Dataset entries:
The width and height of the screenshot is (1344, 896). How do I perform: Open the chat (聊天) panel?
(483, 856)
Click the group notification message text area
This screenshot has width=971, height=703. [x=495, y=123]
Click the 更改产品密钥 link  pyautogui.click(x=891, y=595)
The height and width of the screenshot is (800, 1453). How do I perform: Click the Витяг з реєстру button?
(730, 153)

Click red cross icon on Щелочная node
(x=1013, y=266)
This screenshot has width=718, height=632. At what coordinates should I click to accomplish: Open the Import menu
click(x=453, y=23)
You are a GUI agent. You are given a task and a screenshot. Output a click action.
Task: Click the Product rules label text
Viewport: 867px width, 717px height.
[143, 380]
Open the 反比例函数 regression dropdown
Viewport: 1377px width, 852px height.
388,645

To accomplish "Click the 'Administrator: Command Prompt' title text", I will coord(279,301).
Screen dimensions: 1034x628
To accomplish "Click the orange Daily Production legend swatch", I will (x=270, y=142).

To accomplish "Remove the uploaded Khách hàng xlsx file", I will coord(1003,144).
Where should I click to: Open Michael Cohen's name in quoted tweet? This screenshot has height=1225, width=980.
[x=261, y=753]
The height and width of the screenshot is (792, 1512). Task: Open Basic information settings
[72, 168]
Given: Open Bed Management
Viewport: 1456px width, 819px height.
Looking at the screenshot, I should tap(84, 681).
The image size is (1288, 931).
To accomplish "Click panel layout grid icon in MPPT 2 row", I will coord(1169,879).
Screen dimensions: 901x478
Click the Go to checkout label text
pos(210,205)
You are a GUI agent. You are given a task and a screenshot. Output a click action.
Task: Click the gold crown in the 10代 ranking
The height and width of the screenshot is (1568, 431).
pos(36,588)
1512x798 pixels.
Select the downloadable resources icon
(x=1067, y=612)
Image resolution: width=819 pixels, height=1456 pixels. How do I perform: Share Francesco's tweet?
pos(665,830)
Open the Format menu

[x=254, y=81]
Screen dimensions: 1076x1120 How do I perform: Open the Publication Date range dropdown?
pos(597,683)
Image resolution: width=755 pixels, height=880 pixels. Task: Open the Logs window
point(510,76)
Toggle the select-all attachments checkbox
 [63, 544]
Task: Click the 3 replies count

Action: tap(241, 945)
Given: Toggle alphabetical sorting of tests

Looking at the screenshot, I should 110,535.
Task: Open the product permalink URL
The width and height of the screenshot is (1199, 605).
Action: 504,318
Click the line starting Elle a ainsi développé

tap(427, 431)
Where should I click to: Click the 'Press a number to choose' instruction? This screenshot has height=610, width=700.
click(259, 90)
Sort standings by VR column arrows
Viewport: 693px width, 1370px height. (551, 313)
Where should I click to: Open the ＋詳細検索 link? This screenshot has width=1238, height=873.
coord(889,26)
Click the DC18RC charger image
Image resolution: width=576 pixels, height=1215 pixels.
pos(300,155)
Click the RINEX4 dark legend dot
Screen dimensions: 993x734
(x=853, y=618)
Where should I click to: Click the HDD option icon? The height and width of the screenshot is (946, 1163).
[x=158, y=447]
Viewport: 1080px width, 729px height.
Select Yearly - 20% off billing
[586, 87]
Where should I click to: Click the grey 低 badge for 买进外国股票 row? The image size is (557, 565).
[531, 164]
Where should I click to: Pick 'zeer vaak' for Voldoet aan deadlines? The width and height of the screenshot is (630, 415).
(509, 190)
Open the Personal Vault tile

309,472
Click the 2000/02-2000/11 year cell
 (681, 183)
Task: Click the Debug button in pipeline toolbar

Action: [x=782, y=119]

_The task_. Repeat each of the records exactly as written.

_Solution to the problem_.
The width and height of the screenshot is (1344, 896). How do I perform: Open the chat (聊天) panel?
(483, 856)
Click the group notification message text area
This screenshot has width=971, height=703. [x=495, y=123]
Click the 更改产品密钥 link  pyautogui.click(x=891, y=595)
The height and width of the screenshot is (800, 1453). How do I perform: Click the Витяг з реєстру button?
(730, 153)

Click red cross icon on Щелочная node
(x=1013, y=266)
This screenshot has width=718, height=632. At what coordinates should I click to accomplish: Open the Import menu
click(x=453, y=23)
You are a GUI agent. You are given a task and a screenshot. Output a click action.
Task: Click the Product rules label text
Viewport: 867px width, 717px height.
[143, 380]
Open the 反比例函数 regression dropdown
Viewport: 1377px width, 852px height.
388,645

To accomplish "Click the 'Administrator: Command Prompt' title text", I will coord(279,301).
Screen dimensions: 1034x628
To accomplish "Click the orange Daily Production legend swatch", I will (x=270, y=142).

To accomplish "Remove the uploaded Khách hàng xlsx file", I will coord(1003,144).
Where should I click to: Open Michael Cohen's name in quoted tweet? This screenshot has height=1225, width=980.
[x=261, y=753]
The height and width of the screenshot is (792, 1512). Task: Open Basic information settings
[72, 168]
Given: Open Bed Management
Viewport: 1456px width, 819px height.
Looking at the screenshot, I should tap(84, 681).
The image size is (1288, 931).
To accomplish "Click panel layout grid icon in MPPT 2 row", I will coord(1169,879).
Screen dimensions: 901x478
Click the Go to checkout label text
pos(210,205)
You are a GUI agent. You are given a task and a screenshot. Output a click action.
Task: Click the gold crown in the 10代 ranking
The height and width of the screenshot is (1568, 431).
pos(36,588)
1512x798 pixels.
Select the downloadable resources icon
(x=1067, y=612)
Image resolution: width=819 pixels, height=1456 pixels. How do I perform: Share Francesco's tweet?
pos(665,830)
Open the Format menu

[x=254, y=81]
Screen dimensions: 1076x1120 How do I perform: Open the Publication Date range dropdown?
pos(597,683)
Image resolution: width=755 pixels, height=880 pixels. Task: Open the Logs window
point(510,76)
Toggle the select-all attachments checkbox
 [63, 544]
Task: Click the 3 replies count

Action: tap(241, 945)
Given: Toggle alphabetical sorting of tests

Looking at the screenshot, I should 110,535.
Task: Open the product permalink URL
The width and height of the screenshot is (1199, 605).
Action: 504,318
Click the line starting Elle a ainsi développé

tap(427, 431)
Where should I click to: Click the 'Press a number to choose' instruction? This screenshot has height=610, width=700.
click(259, 90)
Sort standings by VR column arrows
Viewport: 693px width, 1370px height. (551, 313)
Where should I click to: Open the ＋詳細検索 link? This screenshot has width=1238, height=873.
coord(889,26)
Click the DC18RC charger image
Image resolution: width=576 pixels, height=1215 pixels.
pos(300,155)
Click the RINEX4 dark legend dot
Screen dimensions: 993x734
(x=853, y=618)
Where should I click to: Click the HDD option icon? The height and width of the screenshot is (946, 1163).
[x=158, y=447]
Viewport: 1080px width, 729px height.
Select Yearly - 20% off billing
[586, 87]
Where should I click to: Click the grey 低 badge for 买进外国股票 row? The image size is (557, 565).
[531, 164]
Where should I click to: Pick 'zeer vaak' for Voldoet aan deadlines? The width and height of the screenshot is (630, 415).
(509, 190)
Open the Personal Vault tile

309,472
Click the 2000/02-2000/11 year cell
 (681, 183)
Task: Click the Debug button in pipeline toolbar

Action: [x=782, y=119]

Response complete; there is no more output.